Les relations entre le Kosovo et la Serbie sont les mêmes - elles ne sont ni meilleures ni pires. Nous avons affaire à un État qui ne reconnaît pas le Kosovo, qui est autocratique et enclin par Moscou. D'autre part, le Kosovo est un État indépendant et souverain, a son intégrité territoriale, mais aussi de nombreux problèmes”, a dit Kurti.

Kurti dit que la Serbie dans les Balkans occidentaux se comporte comme la Russie avec ses voisins - l'entité bosniaque-serbe Republika Srpska essaie de la transformer en Biélorussie et Monténégro en Ukraine.

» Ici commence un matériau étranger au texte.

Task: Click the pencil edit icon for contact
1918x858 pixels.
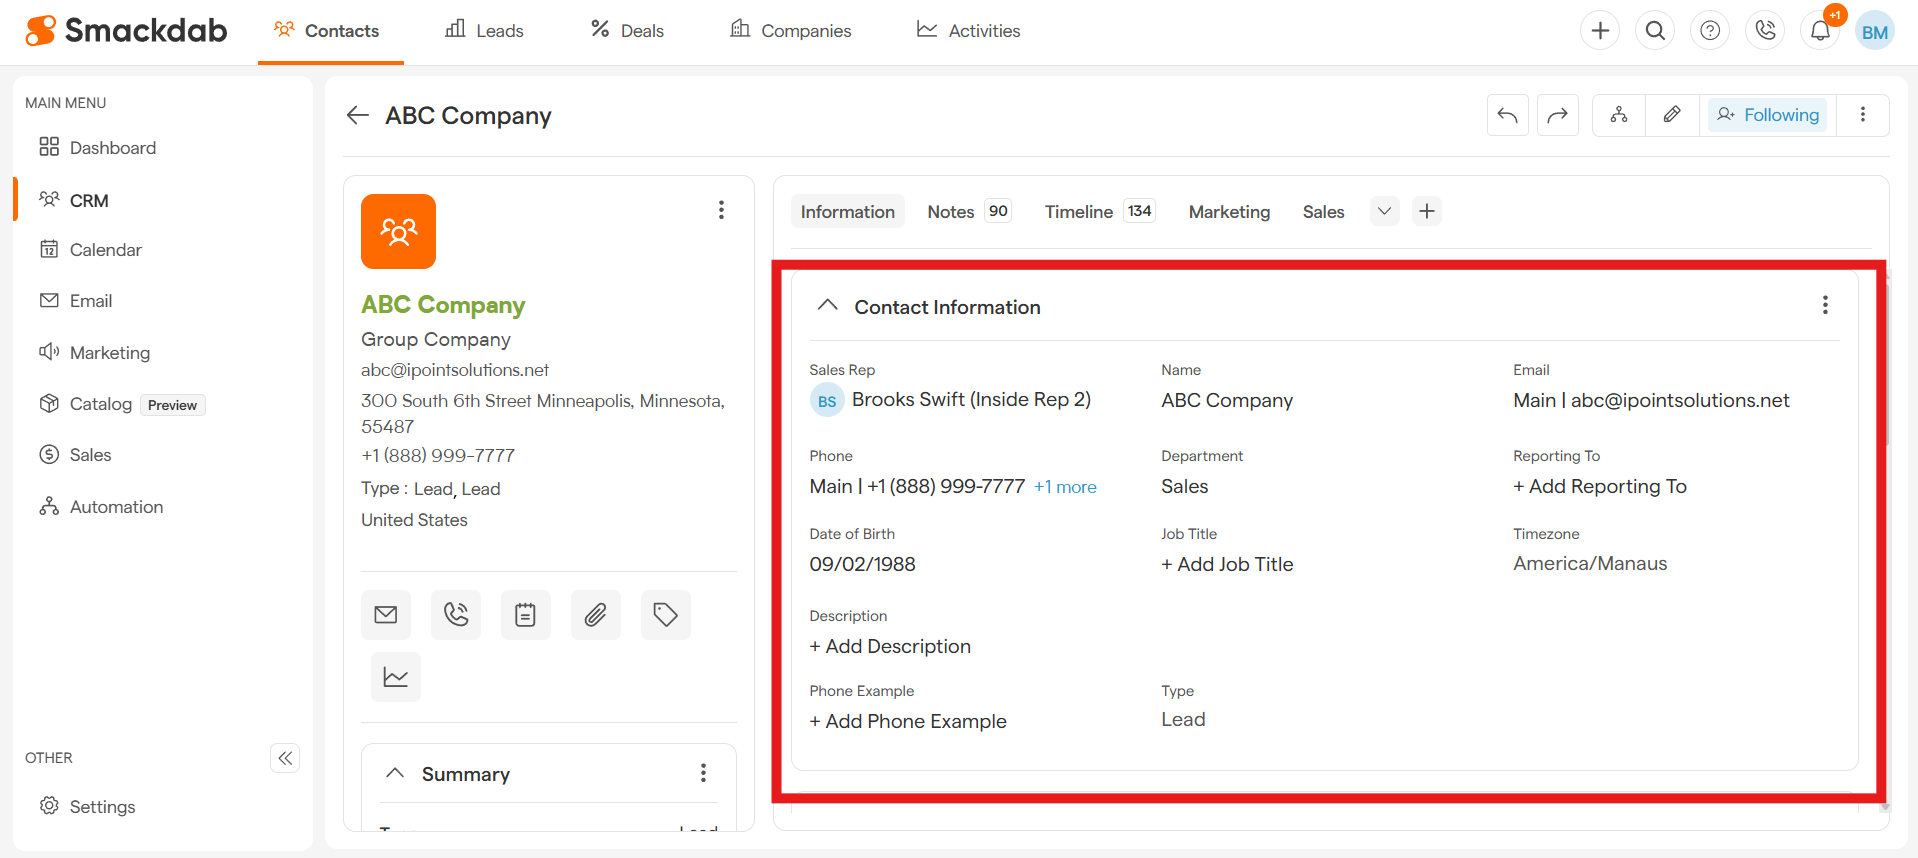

“En substance, la Serbie ne reconnaît pas la citoyenneté de pays extérieurs à l'UE - la Bosnie-Herzégovine, le Monténégro, le Kosovo, même le nord de la Macédoine. Plutôt: Il considère ces pays comme temporaires et s ' engage avec toutes ses capacités à détruire leur citoyenneté. En raison de la non-communication traditionnelle “entre les États émergeant de la rupture de l'ex-Yougoslavie, qui s'est intensifiée ces derniers mois, dans les milieux politiques et les médias occidentaux, notre région est de nouveau traitée comme un baril de poudre. La cause de tous les conflits, comme la neuvième année, est la Serbie, c'est-à-dire. Sa politique d'intervention est relativement ouverte aux affaires intérieures de tous les pays des Balkans occidentaux”, affirme M. Kurti.

Entretien total:

Quels sont les problèmes du Kosovo ?

KU RTI: Notre plus gros problème est la Serbie, qui ne peut ni deviner ni accepter le Kosovo comme un État voisin égal.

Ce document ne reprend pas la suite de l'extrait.